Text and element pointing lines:
● ● ● ● ●

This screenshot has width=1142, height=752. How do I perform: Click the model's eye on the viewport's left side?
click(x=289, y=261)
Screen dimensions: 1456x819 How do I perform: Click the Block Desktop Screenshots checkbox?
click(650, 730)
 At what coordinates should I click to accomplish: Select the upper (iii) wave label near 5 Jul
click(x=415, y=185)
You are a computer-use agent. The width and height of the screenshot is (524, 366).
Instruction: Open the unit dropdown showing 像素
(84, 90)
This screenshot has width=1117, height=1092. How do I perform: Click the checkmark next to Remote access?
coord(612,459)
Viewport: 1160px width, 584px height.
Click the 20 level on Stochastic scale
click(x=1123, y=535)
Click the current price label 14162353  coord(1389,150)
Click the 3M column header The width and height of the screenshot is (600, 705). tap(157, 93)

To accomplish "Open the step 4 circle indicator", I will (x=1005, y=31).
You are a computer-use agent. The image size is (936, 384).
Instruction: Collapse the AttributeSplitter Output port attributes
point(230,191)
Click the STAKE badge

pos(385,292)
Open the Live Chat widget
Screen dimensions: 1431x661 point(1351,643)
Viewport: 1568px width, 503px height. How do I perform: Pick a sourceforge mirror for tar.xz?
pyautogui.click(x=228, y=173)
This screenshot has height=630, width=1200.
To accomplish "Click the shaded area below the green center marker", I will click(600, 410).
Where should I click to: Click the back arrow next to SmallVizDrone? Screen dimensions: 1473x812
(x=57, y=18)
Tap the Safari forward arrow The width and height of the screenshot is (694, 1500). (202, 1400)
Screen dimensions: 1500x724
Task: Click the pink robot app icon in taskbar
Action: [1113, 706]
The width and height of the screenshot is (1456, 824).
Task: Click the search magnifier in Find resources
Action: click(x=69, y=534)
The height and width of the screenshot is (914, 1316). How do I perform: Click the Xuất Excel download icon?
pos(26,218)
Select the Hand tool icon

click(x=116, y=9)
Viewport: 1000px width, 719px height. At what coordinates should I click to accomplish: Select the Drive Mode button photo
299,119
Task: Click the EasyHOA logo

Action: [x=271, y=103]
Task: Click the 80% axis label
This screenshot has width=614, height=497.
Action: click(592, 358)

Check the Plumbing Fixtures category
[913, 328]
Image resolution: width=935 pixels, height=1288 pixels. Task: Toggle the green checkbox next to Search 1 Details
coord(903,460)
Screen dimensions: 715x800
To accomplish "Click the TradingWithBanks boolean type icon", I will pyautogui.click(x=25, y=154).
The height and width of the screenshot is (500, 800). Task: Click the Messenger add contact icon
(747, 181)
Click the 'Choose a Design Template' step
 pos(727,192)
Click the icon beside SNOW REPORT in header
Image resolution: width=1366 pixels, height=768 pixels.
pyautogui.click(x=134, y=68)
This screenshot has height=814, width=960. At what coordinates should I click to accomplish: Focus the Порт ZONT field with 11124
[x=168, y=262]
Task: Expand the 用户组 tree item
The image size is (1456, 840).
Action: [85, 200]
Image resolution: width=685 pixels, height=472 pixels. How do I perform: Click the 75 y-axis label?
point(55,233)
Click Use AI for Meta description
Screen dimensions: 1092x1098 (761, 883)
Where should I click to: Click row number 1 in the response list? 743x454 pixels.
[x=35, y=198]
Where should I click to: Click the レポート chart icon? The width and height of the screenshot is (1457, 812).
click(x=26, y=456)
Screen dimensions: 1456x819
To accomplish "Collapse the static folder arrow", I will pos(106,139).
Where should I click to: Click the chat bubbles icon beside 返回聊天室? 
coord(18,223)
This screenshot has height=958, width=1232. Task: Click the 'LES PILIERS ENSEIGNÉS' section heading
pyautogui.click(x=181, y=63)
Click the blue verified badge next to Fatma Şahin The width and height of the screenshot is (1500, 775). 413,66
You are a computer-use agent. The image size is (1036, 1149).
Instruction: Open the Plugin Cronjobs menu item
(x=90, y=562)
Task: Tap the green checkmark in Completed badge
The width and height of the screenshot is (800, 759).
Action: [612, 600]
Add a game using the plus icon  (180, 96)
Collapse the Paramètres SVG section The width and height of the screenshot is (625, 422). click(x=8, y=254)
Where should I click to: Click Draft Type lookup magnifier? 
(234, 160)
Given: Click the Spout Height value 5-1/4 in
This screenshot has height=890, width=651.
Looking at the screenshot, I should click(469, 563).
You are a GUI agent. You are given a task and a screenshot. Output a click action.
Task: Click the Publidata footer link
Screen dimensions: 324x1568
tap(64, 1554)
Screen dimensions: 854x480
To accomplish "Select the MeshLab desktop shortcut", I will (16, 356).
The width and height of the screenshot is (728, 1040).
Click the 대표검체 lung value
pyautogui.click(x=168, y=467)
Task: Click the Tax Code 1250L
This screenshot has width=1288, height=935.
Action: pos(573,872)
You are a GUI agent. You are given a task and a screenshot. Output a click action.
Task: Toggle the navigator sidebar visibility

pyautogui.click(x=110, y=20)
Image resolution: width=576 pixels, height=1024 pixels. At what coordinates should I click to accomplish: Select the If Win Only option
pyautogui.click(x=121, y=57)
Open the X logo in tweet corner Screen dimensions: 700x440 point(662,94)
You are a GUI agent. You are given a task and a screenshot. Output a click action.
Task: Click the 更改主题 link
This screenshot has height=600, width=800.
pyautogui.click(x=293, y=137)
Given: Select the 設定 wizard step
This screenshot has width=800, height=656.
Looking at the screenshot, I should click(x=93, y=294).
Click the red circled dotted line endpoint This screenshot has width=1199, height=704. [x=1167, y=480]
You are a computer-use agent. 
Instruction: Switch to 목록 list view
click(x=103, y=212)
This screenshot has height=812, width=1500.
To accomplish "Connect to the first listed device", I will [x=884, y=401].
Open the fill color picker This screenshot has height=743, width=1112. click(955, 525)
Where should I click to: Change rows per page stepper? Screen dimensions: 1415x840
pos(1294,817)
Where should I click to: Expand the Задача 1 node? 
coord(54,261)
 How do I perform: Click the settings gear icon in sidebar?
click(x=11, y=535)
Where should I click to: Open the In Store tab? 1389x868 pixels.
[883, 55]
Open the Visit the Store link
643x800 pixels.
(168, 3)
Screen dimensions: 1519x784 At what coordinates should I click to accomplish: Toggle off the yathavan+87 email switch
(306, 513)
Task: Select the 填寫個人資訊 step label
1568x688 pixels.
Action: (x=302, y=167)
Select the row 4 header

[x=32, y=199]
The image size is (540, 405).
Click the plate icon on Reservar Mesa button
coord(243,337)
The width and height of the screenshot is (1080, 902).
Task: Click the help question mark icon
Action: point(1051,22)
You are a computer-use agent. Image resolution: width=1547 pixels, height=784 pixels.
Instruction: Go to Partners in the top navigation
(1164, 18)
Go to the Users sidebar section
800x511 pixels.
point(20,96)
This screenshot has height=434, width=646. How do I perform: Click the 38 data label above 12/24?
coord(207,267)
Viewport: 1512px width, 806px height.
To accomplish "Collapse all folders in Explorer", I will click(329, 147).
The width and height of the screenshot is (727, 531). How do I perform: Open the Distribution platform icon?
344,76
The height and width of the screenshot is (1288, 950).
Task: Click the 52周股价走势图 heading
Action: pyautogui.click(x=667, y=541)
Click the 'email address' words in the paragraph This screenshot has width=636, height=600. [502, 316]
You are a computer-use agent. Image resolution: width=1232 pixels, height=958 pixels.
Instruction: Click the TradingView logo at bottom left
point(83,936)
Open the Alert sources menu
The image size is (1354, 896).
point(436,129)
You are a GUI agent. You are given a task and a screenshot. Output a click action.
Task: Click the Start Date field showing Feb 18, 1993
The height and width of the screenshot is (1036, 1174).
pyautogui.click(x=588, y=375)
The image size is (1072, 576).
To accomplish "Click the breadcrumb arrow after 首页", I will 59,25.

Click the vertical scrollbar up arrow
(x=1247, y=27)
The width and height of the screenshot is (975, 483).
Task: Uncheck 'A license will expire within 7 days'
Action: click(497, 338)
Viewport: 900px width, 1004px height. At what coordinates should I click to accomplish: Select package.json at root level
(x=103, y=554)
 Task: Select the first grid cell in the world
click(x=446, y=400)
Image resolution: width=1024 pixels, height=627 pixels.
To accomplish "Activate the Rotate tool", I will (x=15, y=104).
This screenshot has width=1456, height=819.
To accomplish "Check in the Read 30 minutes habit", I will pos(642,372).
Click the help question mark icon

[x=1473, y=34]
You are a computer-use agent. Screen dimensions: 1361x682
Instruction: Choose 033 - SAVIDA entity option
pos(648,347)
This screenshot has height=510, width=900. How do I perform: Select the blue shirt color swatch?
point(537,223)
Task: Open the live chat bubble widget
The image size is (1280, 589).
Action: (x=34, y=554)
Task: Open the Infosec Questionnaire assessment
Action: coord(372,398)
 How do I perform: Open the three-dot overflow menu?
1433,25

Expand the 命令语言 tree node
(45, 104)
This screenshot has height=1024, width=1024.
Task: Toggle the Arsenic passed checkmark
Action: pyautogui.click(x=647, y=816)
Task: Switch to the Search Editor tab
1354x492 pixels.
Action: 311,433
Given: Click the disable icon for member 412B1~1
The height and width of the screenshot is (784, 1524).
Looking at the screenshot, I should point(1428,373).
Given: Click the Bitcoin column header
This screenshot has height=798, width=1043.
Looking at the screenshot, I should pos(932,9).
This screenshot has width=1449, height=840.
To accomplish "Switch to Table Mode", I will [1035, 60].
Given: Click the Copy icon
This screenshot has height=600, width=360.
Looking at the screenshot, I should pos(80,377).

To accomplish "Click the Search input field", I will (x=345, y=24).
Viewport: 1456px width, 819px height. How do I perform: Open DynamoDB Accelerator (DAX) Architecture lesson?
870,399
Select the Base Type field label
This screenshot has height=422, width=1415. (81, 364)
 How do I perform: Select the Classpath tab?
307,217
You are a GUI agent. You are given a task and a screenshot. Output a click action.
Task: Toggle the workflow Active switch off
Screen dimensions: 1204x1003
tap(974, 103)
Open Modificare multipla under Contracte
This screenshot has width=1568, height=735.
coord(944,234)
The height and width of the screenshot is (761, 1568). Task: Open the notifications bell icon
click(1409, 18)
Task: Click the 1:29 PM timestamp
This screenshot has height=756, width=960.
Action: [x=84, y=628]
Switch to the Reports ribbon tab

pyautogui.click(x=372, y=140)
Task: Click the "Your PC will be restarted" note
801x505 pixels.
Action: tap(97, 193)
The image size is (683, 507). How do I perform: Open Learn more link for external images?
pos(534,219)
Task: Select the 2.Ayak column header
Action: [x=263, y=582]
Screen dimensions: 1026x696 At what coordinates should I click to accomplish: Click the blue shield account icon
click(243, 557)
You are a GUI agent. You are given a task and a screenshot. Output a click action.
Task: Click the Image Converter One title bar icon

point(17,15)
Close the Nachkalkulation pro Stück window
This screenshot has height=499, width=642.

● ● ● ● ●

REQUIREMENTS: Render the lines from the one containing "Click the 'email" through the one containing "click(x=446, y=400)" as a Markdown table with the columns n (row number) and Line, skipping any blank lines.

EXERCISE RESPONSE:
| n | Line |
|---|---|
| 1 | Click the 'email address' words in the paragraph This screenshot has width=636, height=600. [502, 316] |
| 2 | You are a computer-use agent. Image resolution: width=1232 pixels, height=958 pixels. |
| 3 | Instruction: Click the TradingView logo at bottom left |
| 4 | point(83,936) |
| 5 | Open the Alert sources menu |
| 6 | The image size is (1354, 896). |
| 7 | point(436,129) |
| 8 | You are a GUI agent. You are given a task and a screenshot. Output a click action. |
| 9 | Task: Click the Start Date field showing Feb 18, 1993 |
| 10 | The height and width of the screenshot is (1036, 1174). |
| 11 | pyautogui.click(x=588, y=375) |
| 12 | The image size is (1072, 576). |
| 13 | To accomplish "Click the breadcrumb arrow after 首页", I will 59,25. |
| 14 | Click the vertical scrollbar up arrow |
| 15 | (x=1247, y=27) |
| 16 | The width and height of the screenshot is (975, 483). |
| 17 | Task: Uncheck 'A license will expire within 7 days' |
| 18 | Action: click(497, 338) |
| 19 | Viewport: 900px width, 1004px height. At what coordinates should I click to accomplish: Select package.json at root level |
| 20 | (x=103, y=554) |
| 21 |  Task: Select the first grid cell in the world |
| 22 | click(x=446, y=400) |